Given entries -

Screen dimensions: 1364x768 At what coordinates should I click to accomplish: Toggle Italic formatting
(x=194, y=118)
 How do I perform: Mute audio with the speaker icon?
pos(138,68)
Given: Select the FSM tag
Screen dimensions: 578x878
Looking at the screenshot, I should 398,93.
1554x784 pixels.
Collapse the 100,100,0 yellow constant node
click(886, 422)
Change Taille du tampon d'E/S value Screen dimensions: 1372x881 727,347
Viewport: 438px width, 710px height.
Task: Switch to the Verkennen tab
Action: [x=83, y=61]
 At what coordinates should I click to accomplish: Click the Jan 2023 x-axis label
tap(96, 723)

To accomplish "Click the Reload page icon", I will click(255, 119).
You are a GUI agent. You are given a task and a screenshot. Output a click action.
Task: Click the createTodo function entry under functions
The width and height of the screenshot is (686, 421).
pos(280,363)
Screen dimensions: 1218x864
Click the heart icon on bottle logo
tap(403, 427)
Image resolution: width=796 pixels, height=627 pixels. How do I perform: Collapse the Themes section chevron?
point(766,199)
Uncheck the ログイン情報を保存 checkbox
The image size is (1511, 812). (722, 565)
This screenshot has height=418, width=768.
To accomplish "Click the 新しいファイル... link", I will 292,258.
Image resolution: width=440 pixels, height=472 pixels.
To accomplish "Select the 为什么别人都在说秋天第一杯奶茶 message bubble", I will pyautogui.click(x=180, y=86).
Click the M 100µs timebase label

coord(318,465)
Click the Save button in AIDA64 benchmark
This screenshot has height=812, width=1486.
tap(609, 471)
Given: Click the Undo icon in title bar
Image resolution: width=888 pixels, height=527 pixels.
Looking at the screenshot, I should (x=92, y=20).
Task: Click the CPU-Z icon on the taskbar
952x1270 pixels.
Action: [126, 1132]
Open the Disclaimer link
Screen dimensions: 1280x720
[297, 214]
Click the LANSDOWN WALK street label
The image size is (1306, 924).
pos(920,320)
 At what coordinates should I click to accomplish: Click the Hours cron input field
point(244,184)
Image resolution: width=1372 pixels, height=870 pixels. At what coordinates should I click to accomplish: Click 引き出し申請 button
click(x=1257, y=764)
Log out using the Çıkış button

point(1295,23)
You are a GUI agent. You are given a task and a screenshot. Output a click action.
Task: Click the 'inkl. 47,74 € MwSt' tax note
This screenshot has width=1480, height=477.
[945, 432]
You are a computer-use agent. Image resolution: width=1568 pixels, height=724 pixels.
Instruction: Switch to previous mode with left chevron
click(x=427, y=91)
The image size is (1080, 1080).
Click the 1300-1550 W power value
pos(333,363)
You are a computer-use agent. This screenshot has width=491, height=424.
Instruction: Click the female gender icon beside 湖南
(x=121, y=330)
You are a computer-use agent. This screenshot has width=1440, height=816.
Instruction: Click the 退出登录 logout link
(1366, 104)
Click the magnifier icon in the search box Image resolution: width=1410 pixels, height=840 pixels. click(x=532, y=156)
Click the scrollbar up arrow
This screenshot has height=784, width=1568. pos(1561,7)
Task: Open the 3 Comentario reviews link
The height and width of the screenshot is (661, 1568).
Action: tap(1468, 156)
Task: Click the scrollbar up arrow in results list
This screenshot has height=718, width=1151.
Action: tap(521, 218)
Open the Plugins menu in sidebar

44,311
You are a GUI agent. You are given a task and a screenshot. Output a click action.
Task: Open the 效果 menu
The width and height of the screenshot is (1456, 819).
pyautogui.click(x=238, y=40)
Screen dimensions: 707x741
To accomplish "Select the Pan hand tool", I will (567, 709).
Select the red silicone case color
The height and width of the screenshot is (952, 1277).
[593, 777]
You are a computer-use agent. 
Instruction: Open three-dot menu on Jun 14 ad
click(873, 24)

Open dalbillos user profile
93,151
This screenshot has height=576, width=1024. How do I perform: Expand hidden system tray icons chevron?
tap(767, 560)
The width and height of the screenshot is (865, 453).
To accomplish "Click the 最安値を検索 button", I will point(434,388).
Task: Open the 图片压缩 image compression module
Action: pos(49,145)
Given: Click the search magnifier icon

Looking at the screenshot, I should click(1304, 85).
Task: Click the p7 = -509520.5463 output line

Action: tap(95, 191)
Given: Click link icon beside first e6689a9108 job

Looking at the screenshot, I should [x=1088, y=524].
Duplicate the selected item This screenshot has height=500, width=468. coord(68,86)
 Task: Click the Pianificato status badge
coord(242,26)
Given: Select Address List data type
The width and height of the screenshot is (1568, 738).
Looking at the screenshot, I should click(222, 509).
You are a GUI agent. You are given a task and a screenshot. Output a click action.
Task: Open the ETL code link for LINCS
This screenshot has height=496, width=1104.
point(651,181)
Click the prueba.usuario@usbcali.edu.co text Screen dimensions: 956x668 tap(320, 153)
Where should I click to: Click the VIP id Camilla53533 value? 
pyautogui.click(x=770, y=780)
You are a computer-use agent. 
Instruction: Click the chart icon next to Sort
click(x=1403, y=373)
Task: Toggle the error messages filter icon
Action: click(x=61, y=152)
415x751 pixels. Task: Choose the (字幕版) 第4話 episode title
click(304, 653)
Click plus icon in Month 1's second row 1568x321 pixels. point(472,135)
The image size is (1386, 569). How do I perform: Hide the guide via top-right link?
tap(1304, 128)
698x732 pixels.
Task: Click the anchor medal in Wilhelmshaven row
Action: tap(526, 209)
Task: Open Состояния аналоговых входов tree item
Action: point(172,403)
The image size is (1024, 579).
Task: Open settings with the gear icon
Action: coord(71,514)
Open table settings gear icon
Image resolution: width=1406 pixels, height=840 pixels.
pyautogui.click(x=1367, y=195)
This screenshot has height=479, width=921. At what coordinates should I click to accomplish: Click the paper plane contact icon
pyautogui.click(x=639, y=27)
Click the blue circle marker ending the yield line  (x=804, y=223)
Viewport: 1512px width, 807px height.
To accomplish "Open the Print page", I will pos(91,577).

Stated goal -
Could you update all the data above so that every "How do I perform" becomes "How can I perform", with nothing else changed?

Solution for this exercise -
Screen dimensions: 1364x768 At what coordinates should I click to accomplish: Toggle Italic formatting
(x=194, y=118)
 How can I perform: Mute audio with the speaker icon?
pos(138,68)
Given: Select the FSM tag
Screen dimensions: 578x878
Looking at the screenshot, I should 398,93.
1554x784 pixels.
Collapse the 100,100,0 yellow constant node
click(886, 422)
Change Taille du tampon d'E/S value Screen dimensions: 1372x881 727,347
Viewport: 438px width, 710px height.
Task: Switch to the Verkennen tab
Action: [x=83, y=61]
 At what coordinates should I click to accomplish: Click the Jan 2023 x-axis label
tap(96, 723)

To accomplish "Click the Reload page icon", I will click(255, 119).
You are a GUI agent. You are given a task and a screenshot. Output a click action.
Task: Click the createTodo function entry under functions
The width and height of the screenshot is (686, 421).
pos(280,363)
Screen dimensions: 1218x864
Click the heart icon on bottle logo
tap(403, 427)
Image resolution: width=796 pixels, height=627 pixels. How can I perform: Collapse the Themes section chevron?
point(766,199)
Uncheck the ログイン情報を保存 checkbox
The image size is (1511, 812). (722, 565)
This screenshot has height=418, width=768.
To accomplish "Click the 新しいファイル... link", I will 292,258.
Image resolution: width=440 pixels, height=472 pixels.
To accomplish "Select the 为什么别人都在说秋天第一杯奶茶 message bubble", I will pyautogui.click(x=180, y=86).
Click the M 100µs timebase label

coord(318,465)
Click the Save button in AIDA64 benchmark
This screenshot has height=812, width=1486.
tap(609, 471)
Given: Click the Undo icon in title bar
Image resolution: width=888 pixels, height=527 pixels.
Looking at the screenshot, I should (x=92, y=20).
Task: Click the CPU-Z icon on the taskbar
952x1270 pixels.
Action: [126, 1132]
Open the Disclaimer link
Screen dimensions: 1280x720
[297, 214]
Click the LANSDOWN WALK street label
The image size is (1306, 924).
pos(920,320)
 At what coordinates should I click to accomplish: Click the Hours cron input field
point(244,184)
Image resolution: width=1372 pixels, height=870 pixels. At what coordinates should I click to accomplish: Click 引き出し申請 button
click(x=1257, y=764)
Log out using the Çıkış button

point(1295,23)
You are a GUI agent. You are given a task and a screenshot. Output a click action.
Task: Click the 'inkl. 47,74 € MwSt' tax note
This screenshot has width=1480, height=477.
[945, 432]
You are a computer-use agent. Image resolution: width=1568 pixels, height=724 pixels.
Instruction: Switch to previous mode with left chevron
click(x=427, y=91)
The image size is (1080, 1080).
Click the 1300-1550 W power value
pos(333,363)
You are a computer-use agent. This screenshot has width=491, height=424.
Instruction: Click the female gender icon beside 湖南
(x=121, y=330)
You are a computer-use agent. This screenshot has width=1440, height=816.
Instruction: Click the 退出登录 logout link
(1366, 104)
Click the magnifier icon in the search box Image resolution: width=1410 pixels, height=840 pixels. click(x=532, y=156)
Click the scrollbar up arrow
This screenshot has height=784, width=1568. pos(1561,7)
Task: Open the 3 Comentario reviews link
The height and width of the screenshot is (661, 1568).
Action: tap(1468, 156)
Task: Click the scrollbar up arrow in results list
This screenshot has height=718, width=1151.
Action: tap(521, 218)
Open the Plugins menu in sidebar

44,311
You are a GUI agent. You are given a task and a screenshot. Output a click action.
Task: Open the 效果 menu
The width and height of the screenshot is (1456, 819).
pyautogui.click(x=238, y=40)
Screen dimensions: 707x741
To accomplish "Select the Pan hand tool", I will (567, 709).
Select the red silicone case color
The height and width of the screenshot is (952, 1277).
[593, 777]
You are a computer-use agent. 
Instruction: Open three-dot menu on Jun 14 ad
click(873, 24)

Open dalbillos user profile
93,151
This screenshot has height=576, width=1024. How can I perform: Expand hidden system tray icons chevron?
tap(767, 560)
The width and height of the screenshot is (865, 453).
To accomplish "Click the 最安値を検索 button", I will point(434,388).
Task: Open the 图片压缩 image compression module
Action: pos(49,145)
Given: Click the search magnifier icon

Looking at the screenshot, I should click(1304, 85).
Task: Click the p7 = -509520.5463 output line

Action: tap(95, 191)
Given: Click link icon beside first e6689a9108 job

Looking at the screenshot, I should [x=1088, y=524].
Duplicate the selected item This screenshot has height=500, width=468. coord(68,86)
 Task: Click the Pianificato status badge
coord(242,26)
Given: Select Address List data type
The width and height of the screenshot is (1568, 738).
Looking at the screenshot, I should click(222, 509).
You are a GUI agent. You are given a task and a screenshot. Output a click action.
Task: Open the ETL code link for LINCS
This screenshot has height=496, width=1104.
point(651,181)
Click the prueba.usuario@usbcali.edu.co text Screen dimensions: 956x668 tap(320, 153)
Where should I click to: Click the VIP id Camilla53533 value? 
pyautogui.click(x=770, y=780)
You are a computer-use agent. 
Instruction: Click the chart icon next to Sort
click(x=1403, y=373)
Task: Toggle the error messages filter icon
Action: click(x=61, y=152)
415x751 pixels. Task: Choose the (字幕版) 第4話 episode title
click(304, 653)
Click plus icon in Month 1's second row 1568x321 pixels. point(472,135)
The image size is (1386, 569). How can I perform: Hide the guide via top-right link?
tap(1304, 128)
698x732 pixels.
Task: Click the anchor medal in Wilhelmshaven row
Action: tap(526, 209)
Task: Open Состояния аналоговых входов tree item
Action: point(172,403)
The image size is (1024, 579).
Task: Open settings with the gear icon
Action: coord(71,514)
Open table settings gear icon
Image resolution: width=1406 pixels, height=840 pixels.
pyautogui.click(x=1367, y=195)
This screenshot has height=479, width=921. At what coordinates should I click to accomplish: Click the paper plane contact icon
pyautogui.click(x=639, y=27)
Click the blue circle marker ending the yield line  (x=804, y=223)
Viewport: 1512px width, 807px height.
To accomplish "Open the Print page", I will pos(91,577).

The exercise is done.